Burundi: Africa's forgotten war

As the world remembers Rwanda's genocide 10 years on, an equally disturbing but far less reported conflict continues south of its borders, says Marcus Prior

"When I opened the door I saw a crowd outside - even members of my own family - with bamboo sticks, stones and so on.

"I told everyone to hide, quickly. I stayed inside, but locked the door behind me.

"The people outside surrounded the building, and when I refused to open up, they threw petrol over the place. I had no choice. I had to open up."

It was Sunday morning in Ruyigi on October 24 1993.

The efforts of Marguerite "Maggy" Barankitse, a Tutsi, to protect 72 Hutus had been defeated.

"They tied me up and then massacred those 72 Hutus in front of me," she continued, her voice lowered but resolute.

"I managed to pay a small sum as a ransom to save 25 children belonging to friends they had killed.

"It started at nine o'clock in the morning and finished at seven in the evening."

Ruyigi is not in Rwanda but in neighbouring Burundi, where a civil war started in 1993 and continues to this day.

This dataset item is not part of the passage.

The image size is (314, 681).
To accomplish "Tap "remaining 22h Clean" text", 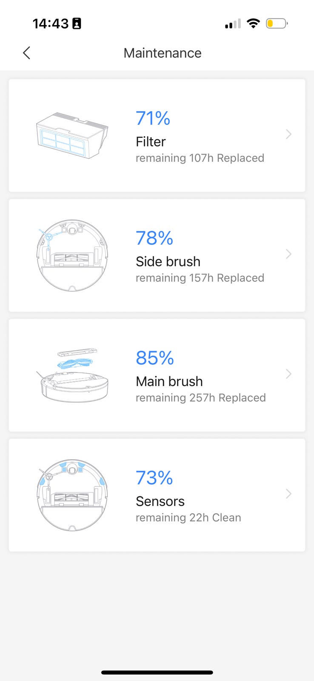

Like Rwanda's, the war pits Tutsi and Hutu against each other; unlike Rwanda's, the conflict has gone largely unnoticed in the west, despite the fact that up to 300,000 people are believed to have been killed.

Unicef estimates 558,000 children in the country have lost at least one parent, and that 77,000 have lost both.

Elections are due in November, but the fighting goes on, displacing thousands of people at a time.

The 25 children Maggy Barankitse saved in 1993 joined seven orphans, four Hutu and three Tutsi, whom she was already treating as her own.

They were the first of over 10,000 orphans Maggy says have passed through her Maison Shalom in the intervening years.

It is a remarkable project, supported by a number of donors. Maggy's orphans live in small houses, to which they have been given the title deeds.

When I visited, within a matter of minutes I met Pascal, a Rwandan boy who had been mute for several years after witnessing unspeakable horrors, and Aline, a girl who appeared completely normal until she turned to reveal a gaping wedge that had been hacked from the back of her skull and neck.

Many of the older Maison Shalom orphans are able to earn a living.

It is almost as if the organisation owns every other building in Ruyigi, including a cinema furnished with chairs from an old Paris movie house, a swimming pool, a centre with a hairdresser's and dressmaker's, a dairy farm, a hotel, a restaurant and a bar.

Maggy herself is a charming host, offering wine and beer to accompany a healthy lunch prepared by some of her children.

She seems to skip through the day, offering a constant stream of anecdotes both tragic and humdrum.

She is also a brilliant mimic, gently ridiculing the people who have stood in her way. And there have been many.

"I can't tell you how many times people have wanted to kill me, but each time I've told them I would not leave and that I was not ready to die while there are children that need me," she says.

Her status has clearly brought her a certain immunity. "Now look at me, mother to 10,000 orphans." It might sound like a boast, but it is not.

The UN's World Food Programme (WFP) provides food to the orphans of Maison Shalom, but perhaps the greatest irony of Burundi is that anyone in the country requires food aid at all.

Three harvests a year are often possible, and every inch of available land is cultivated.

But Burundi is densely populated, and in areas where fighting persists people are dependent on outside help.

The WFP requires armed escorts to deliver food supplies in Bujumbura Rural Province, outside the capital.

Only last week, up to 30,000 people were displaced by clashes in Kabezi district. The displaced leave with nothing, and when they return, their fields have often been destroyed.

"We have lost everything as a result of the war," says Sylvanne Ngendangenzwa as she collects her food ration at a distribution point in nearby Mubimbi district.

"We really are having to start again from scratch. We are considered to be people who live in the bush. We don't have roofs over our heads."

There is some cause for hope amid the sorrow: in the east, peace has gradually taken root, and a trickle of refugees returning from camps in Tanzania has grown into a steady stream.

At a transit point in Gisuru, their meagre belongings are piled on to trucks for the journey home.

"In Tanzania my life was miserable," says John Barungura, one of 500 people who returned home last week.

"As a refugee in a foreign country, you are always a stranger.

"Even if I had not yet received any help, I would honestly be very happy to be back, because I am here sharing the moment with my fellow Burundians. It's absolutely fantastic."

A few miles down a dirt road, Maggy Barankitse shares the same hope for a fresh start.

"I am a woman of conviction. I believe that evil will never, ever have the final word.

"I have been through terrible things." She pauses, tellingly, before continuing. "But I have also understood great joy."

· Marcus Prior is a public information officer with the UN World Food Programme

During 2004, the WFP is targeting 1.2 million people in need of food aid in Burundi at a cost of nearly $48m (£27m). Recipients include those people displaced by conflict, victims of HIV/Aids, schoolchildren and refugees who have fled fighting in the eastern Democratic Republic of Congo.